§ Things to do
[1] Answer these from the forum thread on compact encoding, one line each:
(a) How many characters does da_cow say she allows?
(b) What name was given to the code that packed identifiers into 6 bits?
(c) Which two processors does bandwidthcrisis mention rewriting the code in?
[2] List every hexadecimal value that appears on the left side of the test vectors in the forum thread on compact encoding.
[3] From the forum thread on compact encoding, reproduce the passage starting with "bandwidthcrisis@lemmy.world · 2" and going on through "into maybe 16k!".

Yes, I did spend time on this

da_cow (she/her)@feddit.org · edit-2 2 months ago

Yes, I did spend time on this

bacon_pdp@lemmy.world · 2 months ago

deleted by creator

da_cow (she/her)@feddit.org · 2 months ago

Did not knew that this existed, but yeah its kinda like that. Except that I only allow 5 characters.

bacon_pdp@lemmy.world · 2 months ago

deleted by creator

SolidGrue@lemmy.world · 2 months ago

Have you heard of Proquints?

https://www.ietf.org/archive/id/draft-rayner-proquint-03.html

BatmanAoD@programming.dev · 2 months ago

This is hilarious. I’m not sure how often anyone would actually need to verbalize arbitrary binary data, but I do see an advantage over base64 since the English letter names are so often phonetically similar.

lad@programming.dev · edit-2 2 months ago

Funny how they have a typo in test vectors:

0x0000 -> babab

0xFFFF -> zvzuz

0x1234 -> damuh

0xF00D -> zabat

0xBEEF -> ruroz

AllNewTypeFace@leminal.space · 2 months ago

I did something like this once, in the course of a project whose purpose I don’t remember. Realising that 8-bit ASCII was wasted on the constrained alphabet of some kind of identifiers, I packed them into 6 bits, 1⅓ to a byte. I recall naming the code to do this “ShortASC”, pronounced “short-ass”

bandwidthcrisis@lemmy.world · 2 months ago

You would have done well with this kind of thinking in the mid-80s when you needed to fit code and data into maybe 16k!

As long as you were happy to rewrite it in Z80 or 6502.

Another alternative is arithmetic encoding. For instance, if you only needed to store A-Z and space, you code those as 0-26, then multiply each char by 1, 27, 27^2, 26^3 etc, the add them.

§ Stored rows
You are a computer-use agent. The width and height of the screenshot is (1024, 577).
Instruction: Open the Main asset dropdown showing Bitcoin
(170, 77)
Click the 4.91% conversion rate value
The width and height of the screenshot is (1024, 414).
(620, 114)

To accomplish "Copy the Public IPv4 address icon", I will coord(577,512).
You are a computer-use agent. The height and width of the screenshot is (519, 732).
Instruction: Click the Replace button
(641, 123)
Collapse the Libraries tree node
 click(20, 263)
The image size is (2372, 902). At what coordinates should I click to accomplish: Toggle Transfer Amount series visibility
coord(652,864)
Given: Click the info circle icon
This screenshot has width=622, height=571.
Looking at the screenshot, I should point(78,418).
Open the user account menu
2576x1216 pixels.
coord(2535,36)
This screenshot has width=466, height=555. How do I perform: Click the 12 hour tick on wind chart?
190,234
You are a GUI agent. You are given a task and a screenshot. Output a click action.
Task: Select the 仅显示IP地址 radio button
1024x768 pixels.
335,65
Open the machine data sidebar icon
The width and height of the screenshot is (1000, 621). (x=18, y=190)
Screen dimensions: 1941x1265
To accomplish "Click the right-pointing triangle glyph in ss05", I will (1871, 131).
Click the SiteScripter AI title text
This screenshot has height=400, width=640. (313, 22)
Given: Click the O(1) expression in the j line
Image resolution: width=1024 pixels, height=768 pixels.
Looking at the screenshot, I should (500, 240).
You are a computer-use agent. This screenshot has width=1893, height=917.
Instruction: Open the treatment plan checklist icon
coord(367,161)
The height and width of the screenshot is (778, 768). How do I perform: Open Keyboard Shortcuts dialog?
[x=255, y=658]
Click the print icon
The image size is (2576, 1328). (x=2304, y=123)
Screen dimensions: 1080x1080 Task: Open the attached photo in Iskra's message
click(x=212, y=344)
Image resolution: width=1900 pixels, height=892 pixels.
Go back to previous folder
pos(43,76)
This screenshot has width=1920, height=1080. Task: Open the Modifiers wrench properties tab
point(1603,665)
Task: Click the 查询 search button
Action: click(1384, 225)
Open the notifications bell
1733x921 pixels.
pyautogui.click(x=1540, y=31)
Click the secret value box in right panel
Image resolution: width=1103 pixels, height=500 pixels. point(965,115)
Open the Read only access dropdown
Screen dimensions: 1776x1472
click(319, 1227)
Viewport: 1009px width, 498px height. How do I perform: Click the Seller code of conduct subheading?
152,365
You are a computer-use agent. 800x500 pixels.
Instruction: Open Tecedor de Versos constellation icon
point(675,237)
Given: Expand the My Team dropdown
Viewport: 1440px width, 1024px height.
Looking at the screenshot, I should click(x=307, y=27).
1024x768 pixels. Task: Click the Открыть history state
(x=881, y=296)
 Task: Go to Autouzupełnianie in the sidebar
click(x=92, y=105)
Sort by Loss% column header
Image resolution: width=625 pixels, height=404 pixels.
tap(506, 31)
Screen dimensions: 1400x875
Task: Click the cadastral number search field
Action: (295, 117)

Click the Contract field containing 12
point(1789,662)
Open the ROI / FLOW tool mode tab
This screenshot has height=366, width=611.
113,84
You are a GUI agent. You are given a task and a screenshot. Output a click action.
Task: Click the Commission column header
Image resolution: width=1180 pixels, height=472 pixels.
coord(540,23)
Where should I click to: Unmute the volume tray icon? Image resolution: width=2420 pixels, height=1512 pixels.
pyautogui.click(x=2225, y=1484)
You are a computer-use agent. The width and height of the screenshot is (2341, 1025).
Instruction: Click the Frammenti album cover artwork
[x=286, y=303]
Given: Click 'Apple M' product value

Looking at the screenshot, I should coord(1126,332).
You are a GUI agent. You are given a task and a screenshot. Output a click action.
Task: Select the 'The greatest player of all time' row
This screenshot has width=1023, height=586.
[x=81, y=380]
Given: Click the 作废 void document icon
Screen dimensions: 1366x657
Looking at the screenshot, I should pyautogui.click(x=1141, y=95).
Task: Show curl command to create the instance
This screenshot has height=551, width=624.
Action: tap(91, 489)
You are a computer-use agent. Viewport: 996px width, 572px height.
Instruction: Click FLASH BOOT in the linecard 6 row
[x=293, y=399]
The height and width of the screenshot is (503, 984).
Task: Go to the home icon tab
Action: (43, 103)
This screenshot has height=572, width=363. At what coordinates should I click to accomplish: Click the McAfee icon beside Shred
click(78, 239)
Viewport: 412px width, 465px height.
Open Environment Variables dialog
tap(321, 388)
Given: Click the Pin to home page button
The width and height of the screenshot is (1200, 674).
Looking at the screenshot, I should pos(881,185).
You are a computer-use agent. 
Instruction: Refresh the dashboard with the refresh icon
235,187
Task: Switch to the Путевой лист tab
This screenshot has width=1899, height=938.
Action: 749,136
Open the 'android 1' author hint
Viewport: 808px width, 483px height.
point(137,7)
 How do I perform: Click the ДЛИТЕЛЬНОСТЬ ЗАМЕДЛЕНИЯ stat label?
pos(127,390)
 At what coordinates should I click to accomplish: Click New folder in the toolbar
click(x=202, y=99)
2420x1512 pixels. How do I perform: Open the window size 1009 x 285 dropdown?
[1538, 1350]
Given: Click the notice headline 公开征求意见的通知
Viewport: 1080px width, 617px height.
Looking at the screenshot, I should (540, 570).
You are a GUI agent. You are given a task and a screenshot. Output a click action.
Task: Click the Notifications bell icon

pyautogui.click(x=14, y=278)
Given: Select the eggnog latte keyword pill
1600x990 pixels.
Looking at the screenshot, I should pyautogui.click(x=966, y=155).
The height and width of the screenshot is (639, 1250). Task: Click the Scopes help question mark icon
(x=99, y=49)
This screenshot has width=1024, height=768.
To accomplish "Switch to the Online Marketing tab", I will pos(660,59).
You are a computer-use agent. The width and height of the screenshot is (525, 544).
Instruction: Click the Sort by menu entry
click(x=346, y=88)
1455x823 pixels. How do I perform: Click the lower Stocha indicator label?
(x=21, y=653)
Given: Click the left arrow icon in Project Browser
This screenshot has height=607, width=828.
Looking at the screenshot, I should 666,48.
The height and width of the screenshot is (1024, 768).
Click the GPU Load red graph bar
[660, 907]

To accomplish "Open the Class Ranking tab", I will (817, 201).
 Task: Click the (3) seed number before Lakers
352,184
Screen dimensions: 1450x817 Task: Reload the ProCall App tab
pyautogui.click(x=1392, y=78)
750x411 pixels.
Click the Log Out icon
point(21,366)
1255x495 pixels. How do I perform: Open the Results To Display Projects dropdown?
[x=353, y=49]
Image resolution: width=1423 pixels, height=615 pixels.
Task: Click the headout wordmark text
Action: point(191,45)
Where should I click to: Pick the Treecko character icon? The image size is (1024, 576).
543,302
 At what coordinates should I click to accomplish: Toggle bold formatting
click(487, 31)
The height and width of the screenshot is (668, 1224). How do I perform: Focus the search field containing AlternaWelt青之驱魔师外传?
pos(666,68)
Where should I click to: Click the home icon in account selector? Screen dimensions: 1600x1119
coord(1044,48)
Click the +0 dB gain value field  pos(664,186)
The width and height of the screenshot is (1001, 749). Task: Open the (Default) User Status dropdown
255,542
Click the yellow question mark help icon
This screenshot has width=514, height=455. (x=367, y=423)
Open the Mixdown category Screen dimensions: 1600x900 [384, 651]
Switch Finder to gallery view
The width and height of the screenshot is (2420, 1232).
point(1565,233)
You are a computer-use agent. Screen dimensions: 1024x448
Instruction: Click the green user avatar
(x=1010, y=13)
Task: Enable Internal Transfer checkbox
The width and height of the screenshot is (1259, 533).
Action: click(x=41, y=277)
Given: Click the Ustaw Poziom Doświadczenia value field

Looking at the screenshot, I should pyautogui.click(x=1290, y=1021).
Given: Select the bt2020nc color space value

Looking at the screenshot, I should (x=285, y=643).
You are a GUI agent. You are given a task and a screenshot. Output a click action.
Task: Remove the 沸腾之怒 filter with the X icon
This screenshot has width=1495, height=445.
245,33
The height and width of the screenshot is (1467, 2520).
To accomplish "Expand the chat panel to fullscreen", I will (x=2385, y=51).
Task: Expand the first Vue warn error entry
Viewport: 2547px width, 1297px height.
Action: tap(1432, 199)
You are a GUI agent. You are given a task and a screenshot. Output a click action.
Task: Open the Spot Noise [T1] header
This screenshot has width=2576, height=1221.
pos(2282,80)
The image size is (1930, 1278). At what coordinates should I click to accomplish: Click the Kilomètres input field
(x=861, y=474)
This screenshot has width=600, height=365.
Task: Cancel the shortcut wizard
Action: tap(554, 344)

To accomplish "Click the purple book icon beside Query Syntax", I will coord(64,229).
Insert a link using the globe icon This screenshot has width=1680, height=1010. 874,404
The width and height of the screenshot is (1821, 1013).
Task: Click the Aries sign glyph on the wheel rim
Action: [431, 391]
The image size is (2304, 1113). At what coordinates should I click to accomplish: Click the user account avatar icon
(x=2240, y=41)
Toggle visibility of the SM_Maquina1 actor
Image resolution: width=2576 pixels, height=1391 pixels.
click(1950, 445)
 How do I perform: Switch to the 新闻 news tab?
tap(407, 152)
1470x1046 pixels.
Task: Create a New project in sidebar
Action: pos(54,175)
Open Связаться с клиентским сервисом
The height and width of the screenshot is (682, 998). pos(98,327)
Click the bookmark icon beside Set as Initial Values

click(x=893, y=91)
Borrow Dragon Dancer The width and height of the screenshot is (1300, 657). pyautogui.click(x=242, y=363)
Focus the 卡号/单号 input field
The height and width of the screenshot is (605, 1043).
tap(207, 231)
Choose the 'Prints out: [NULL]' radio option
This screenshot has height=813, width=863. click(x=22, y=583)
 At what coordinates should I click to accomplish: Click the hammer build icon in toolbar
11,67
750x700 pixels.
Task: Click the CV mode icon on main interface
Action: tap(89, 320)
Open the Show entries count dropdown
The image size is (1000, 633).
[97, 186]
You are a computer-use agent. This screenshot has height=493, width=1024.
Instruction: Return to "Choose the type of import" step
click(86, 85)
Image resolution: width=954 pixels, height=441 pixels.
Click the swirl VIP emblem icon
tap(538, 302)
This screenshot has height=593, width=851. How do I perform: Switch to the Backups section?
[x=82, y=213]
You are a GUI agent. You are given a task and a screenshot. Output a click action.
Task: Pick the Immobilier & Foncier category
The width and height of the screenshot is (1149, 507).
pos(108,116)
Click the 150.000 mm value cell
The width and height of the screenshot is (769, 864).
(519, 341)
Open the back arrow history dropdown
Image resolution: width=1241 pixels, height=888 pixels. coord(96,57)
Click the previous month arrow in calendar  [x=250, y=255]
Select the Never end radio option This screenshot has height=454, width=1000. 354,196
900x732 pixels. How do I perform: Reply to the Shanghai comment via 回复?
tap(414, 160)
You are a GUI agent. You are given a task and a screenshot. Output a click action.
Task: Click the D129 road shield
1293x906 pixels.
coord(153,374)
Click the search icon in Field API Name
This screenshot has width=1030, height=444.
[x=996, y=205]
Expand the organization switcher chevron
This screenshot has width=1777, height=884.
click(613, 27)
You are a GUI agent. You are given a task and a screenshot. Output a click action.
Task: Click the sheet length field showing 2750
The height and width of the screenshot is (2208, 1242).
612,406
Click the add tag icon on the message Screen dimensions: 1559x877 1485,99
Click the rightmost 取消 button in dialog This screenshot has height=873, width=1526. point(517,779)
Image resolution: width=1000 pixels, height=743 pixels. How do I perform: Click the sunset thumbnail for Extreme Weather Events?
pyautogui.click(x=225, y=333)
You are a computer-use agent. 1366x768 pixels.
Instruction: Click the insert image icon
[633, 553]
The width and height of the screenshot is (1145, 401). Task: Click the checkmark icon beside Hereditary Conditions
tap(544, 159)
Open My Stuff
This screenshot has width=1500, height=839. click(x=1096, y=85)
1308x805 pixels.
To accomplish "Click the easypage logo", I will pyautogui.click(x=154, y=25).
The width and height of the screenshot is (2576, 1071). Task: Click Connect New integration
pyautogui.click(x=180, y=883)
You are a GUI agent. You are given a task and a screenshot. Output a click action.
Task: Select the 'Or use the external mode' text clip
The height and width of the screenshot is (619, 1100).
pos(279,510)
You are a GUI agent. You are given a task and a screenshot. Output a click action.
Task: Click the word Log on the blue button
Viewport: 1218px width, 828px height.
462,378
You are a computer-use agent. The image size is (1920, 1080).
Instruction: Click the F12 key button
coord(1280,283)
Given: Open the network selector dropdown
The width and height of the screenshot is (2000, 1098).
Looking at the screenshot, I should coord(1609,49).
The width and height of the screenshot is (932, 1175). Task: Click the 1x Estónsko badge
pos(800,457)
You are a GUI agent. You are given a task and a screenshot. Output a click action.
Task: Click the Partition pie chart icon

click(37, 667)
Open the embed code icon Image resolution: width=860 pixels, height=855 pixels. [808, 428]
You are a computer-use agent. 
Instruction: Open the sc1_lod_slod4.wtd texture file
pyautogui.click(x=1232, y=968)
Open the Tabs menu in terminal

§ Solutions to the problems
[1]
(a) 5
(b) "ShortASC"
(c) Z80 and 6502

[2]
0x0000
0xFFFF
0x1234
0xF00D
0xBEEF

[3]
bandwidthcrisis@lemmy.world · 2 months ago

You would have done well with this kind of thinking in the mid-80s when you needed to fit code and data into maybe 16k!